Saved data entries
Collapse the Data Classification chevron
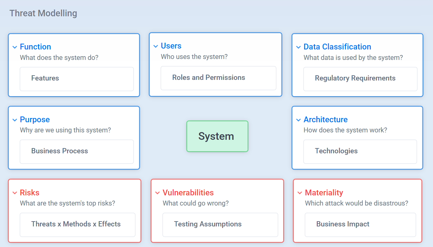Screen dimensions: 433x247 coord(298,47)
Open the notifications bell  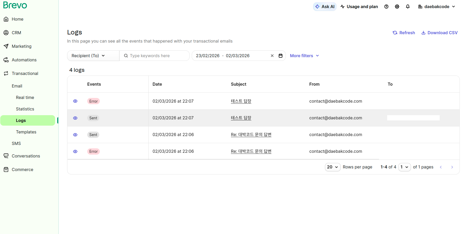click(x=408, y=7)
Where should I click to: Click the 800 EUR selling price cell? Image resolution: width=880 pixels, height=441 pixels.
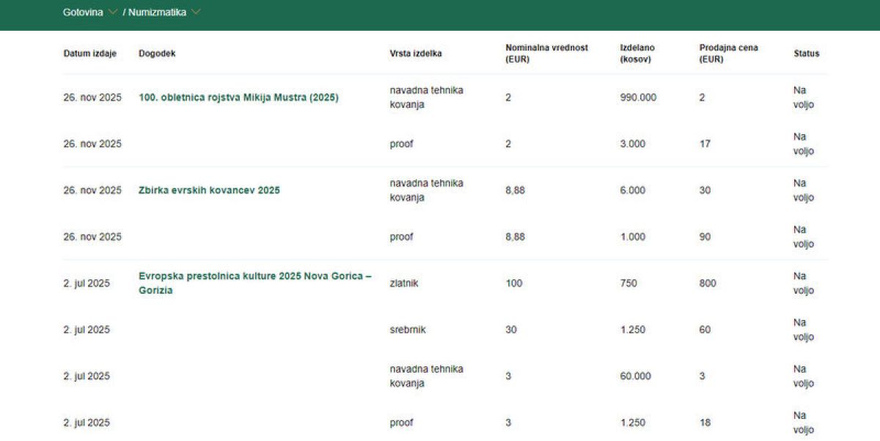(x=707, y=284)
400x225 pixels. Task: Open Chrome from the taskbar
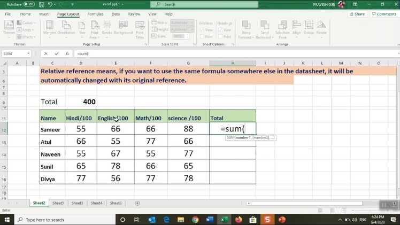pos(195,219)
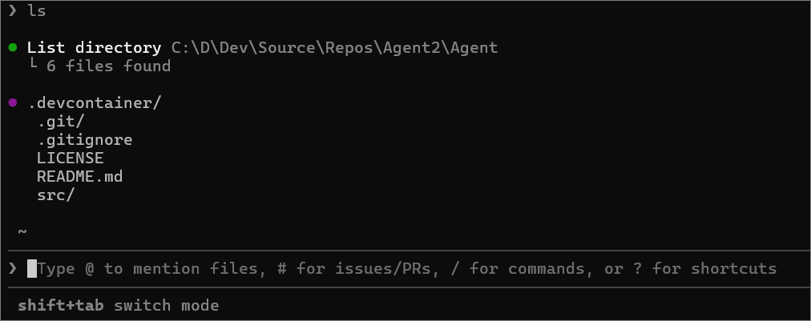Click the 6 files found summary line

click(109, 66)
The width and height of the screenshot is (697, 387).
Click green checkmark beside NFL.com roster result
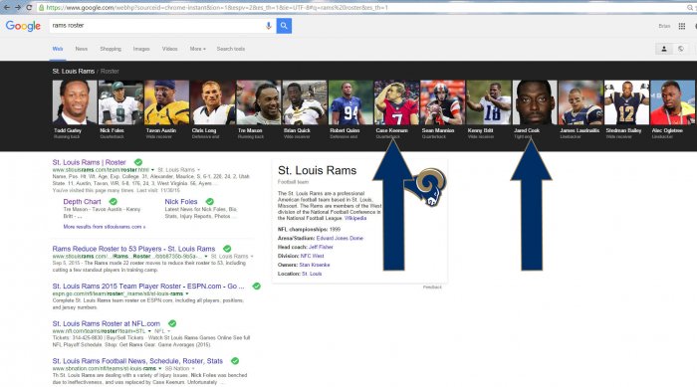coord(172,323)
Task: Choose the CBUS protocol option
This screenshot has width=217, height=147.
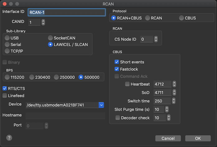Action: coord(181,18)

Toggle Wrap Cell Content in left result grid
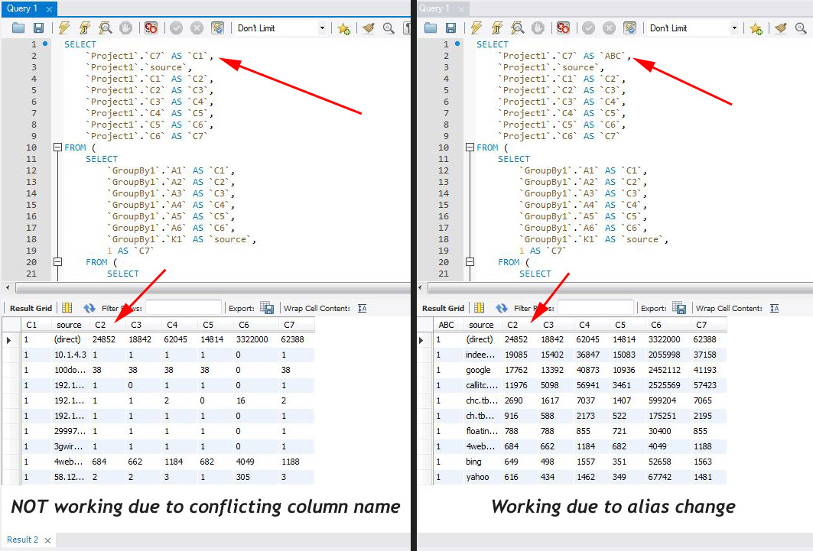click(x=362, y=308)
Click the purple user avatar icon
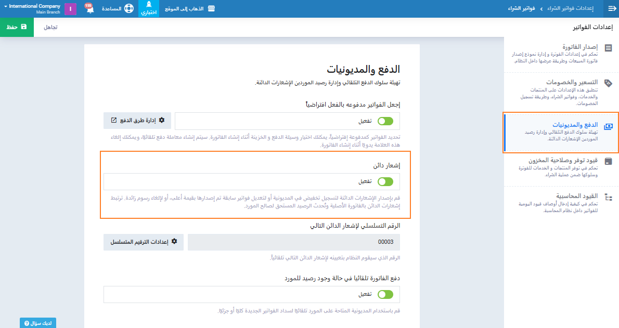The image size is (619, 328). pyautogui.click(x=71, y=9)
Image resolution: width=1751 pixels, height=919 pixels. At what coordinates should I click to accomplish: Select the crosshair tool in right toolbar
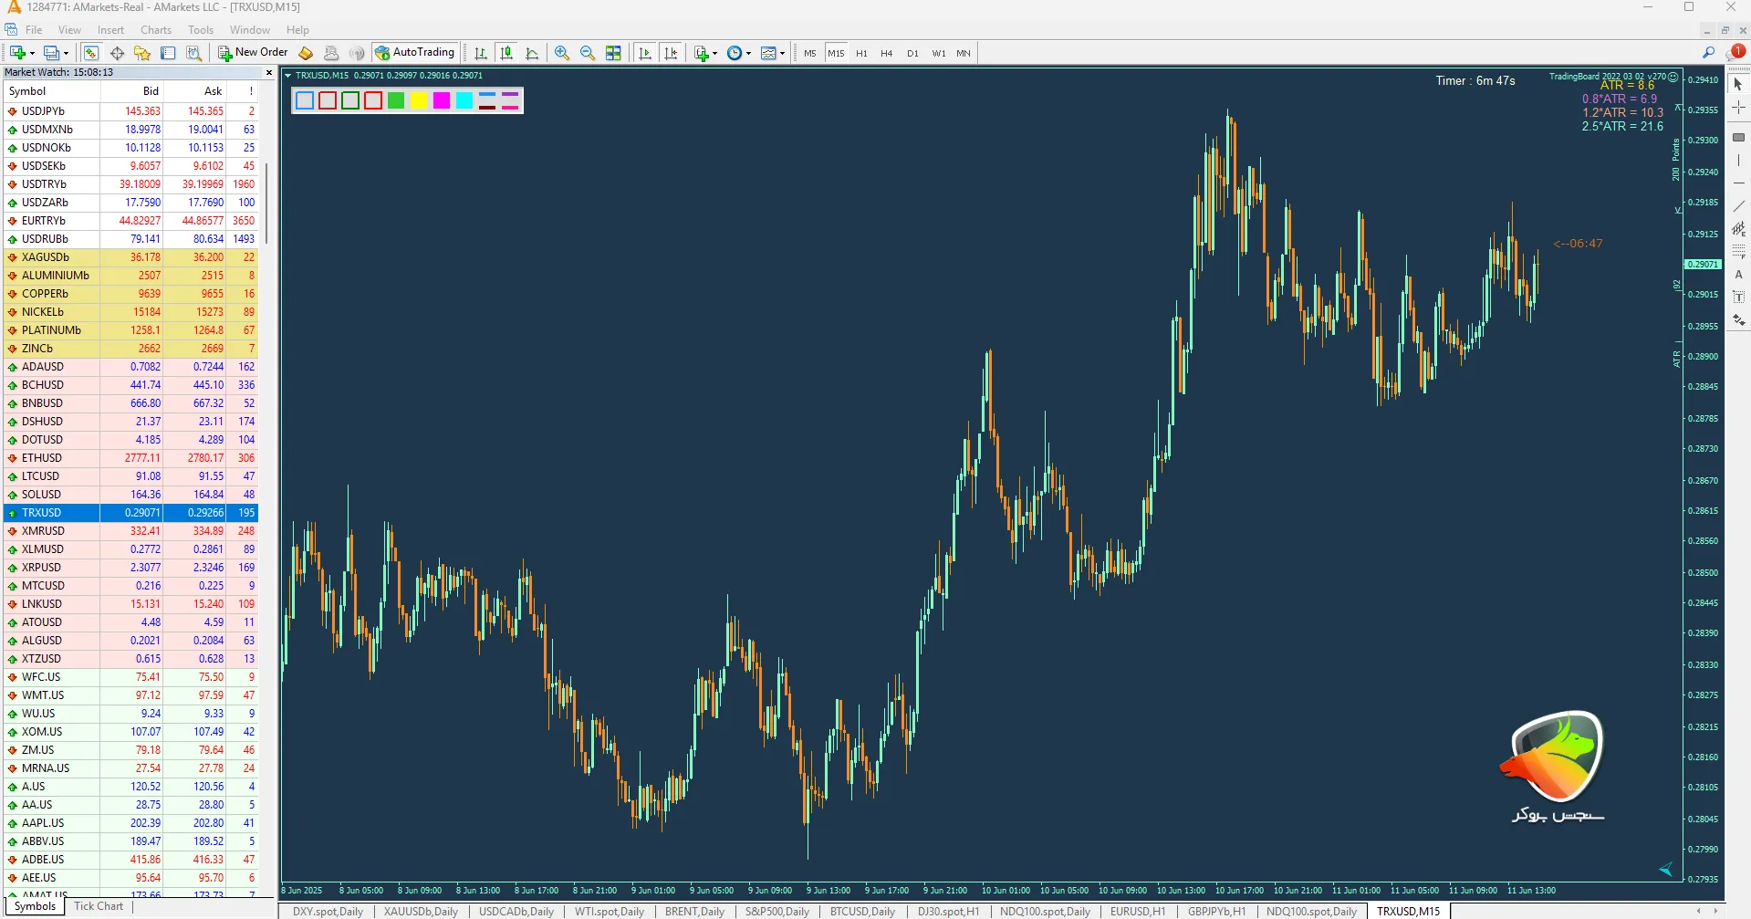point(1738,108)
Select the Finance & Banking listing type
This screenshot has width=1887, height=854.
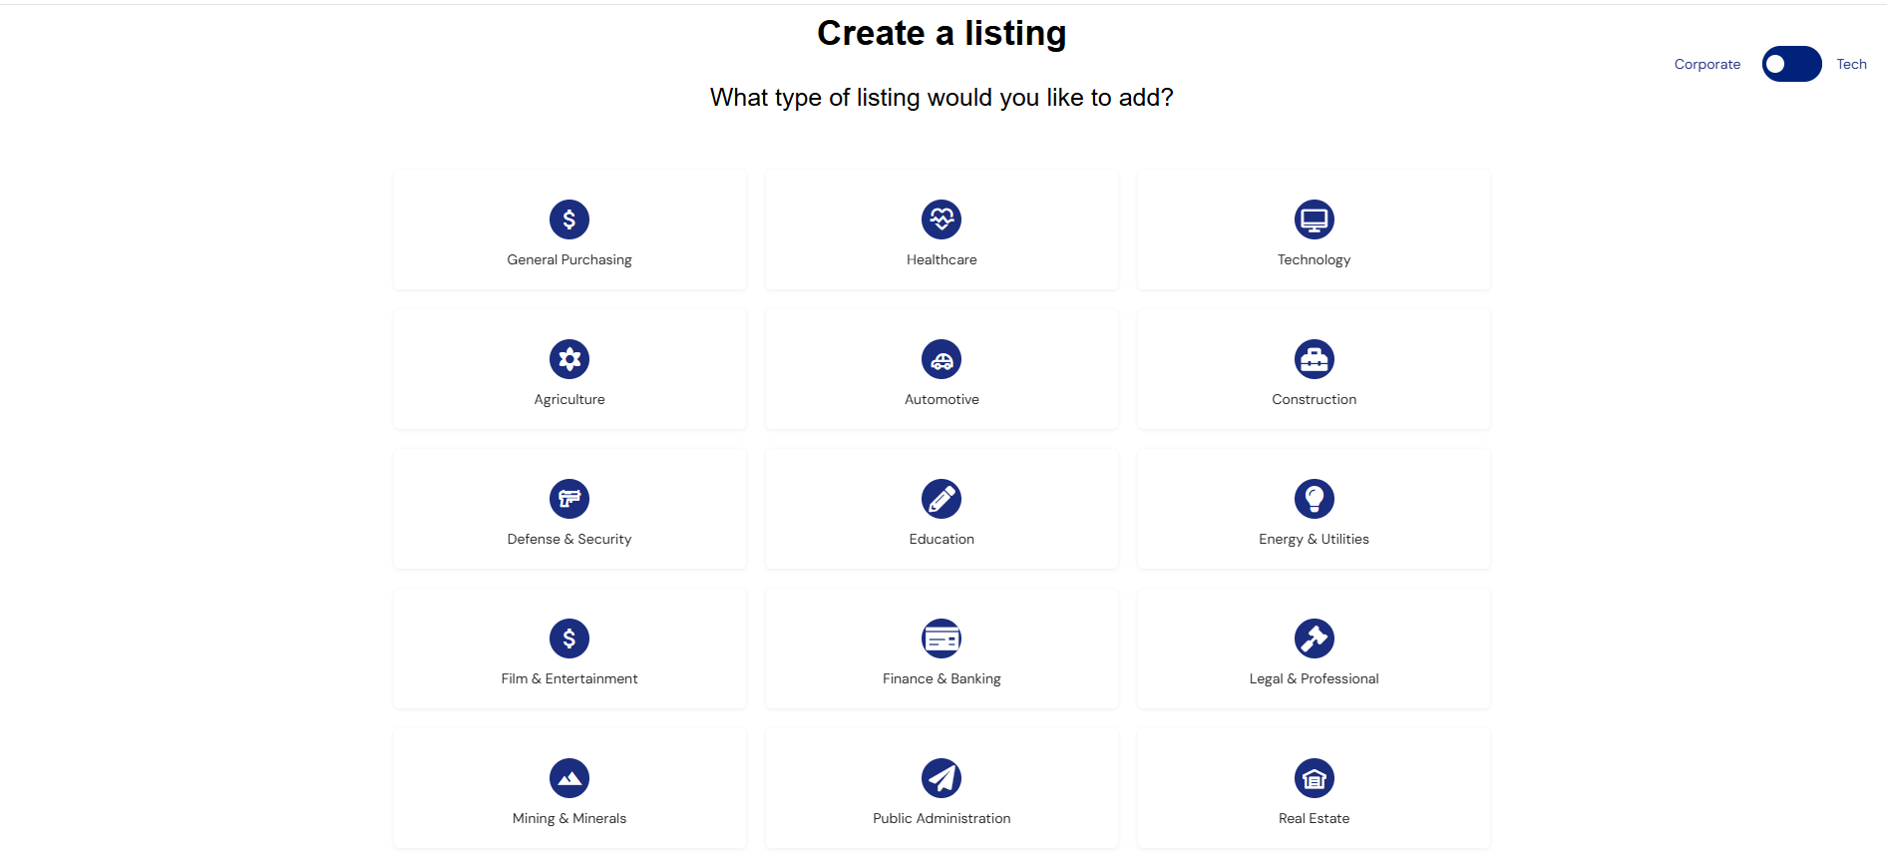point(942,647)
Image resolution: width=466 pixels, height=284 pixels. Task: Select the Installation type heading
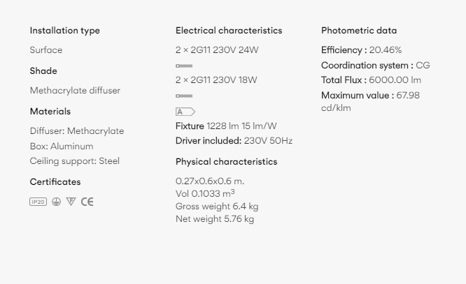coord(64,31)
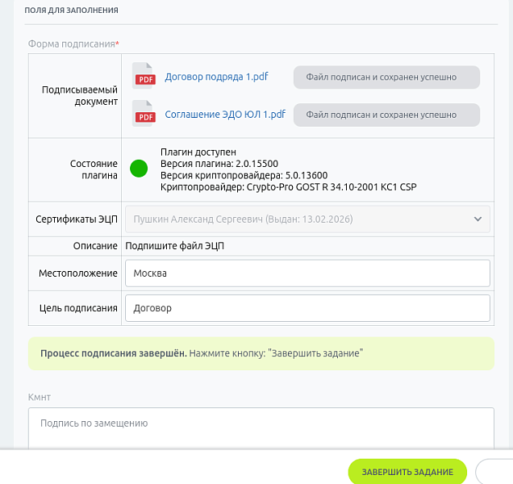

**What to produce**
Reproduce, word for word, every line from the one that contains "Click green checkmark" to the end of the data, including both ends; omit all pictures.

**Task output**
Click green checkmark beside NFL.com roster result
coord(172,323)
Task: Choose the CBUS protocol option
This screenshot has width=217, height=147.
Action: coord(181,18)

Toggle Wrap Cell Content in left result grid
click(x=362, y=308)
Click the purple user avatar icon
The image size is (619, 328). pyautogui.click(x=71, y=9)
Image resolution: width=1751 pixels, height=919 pixels. At what coordinates should I click to accomplish: Select the crosshair tool in right toolbar
point(1738,108)
Select the Finance & Banking listing type
This screenshot has width=1887, height=854.
point(942,647)
Image resolution: width=466 pixels, height=284 pixels. Task: Select the Installation type heading
coord(64,31)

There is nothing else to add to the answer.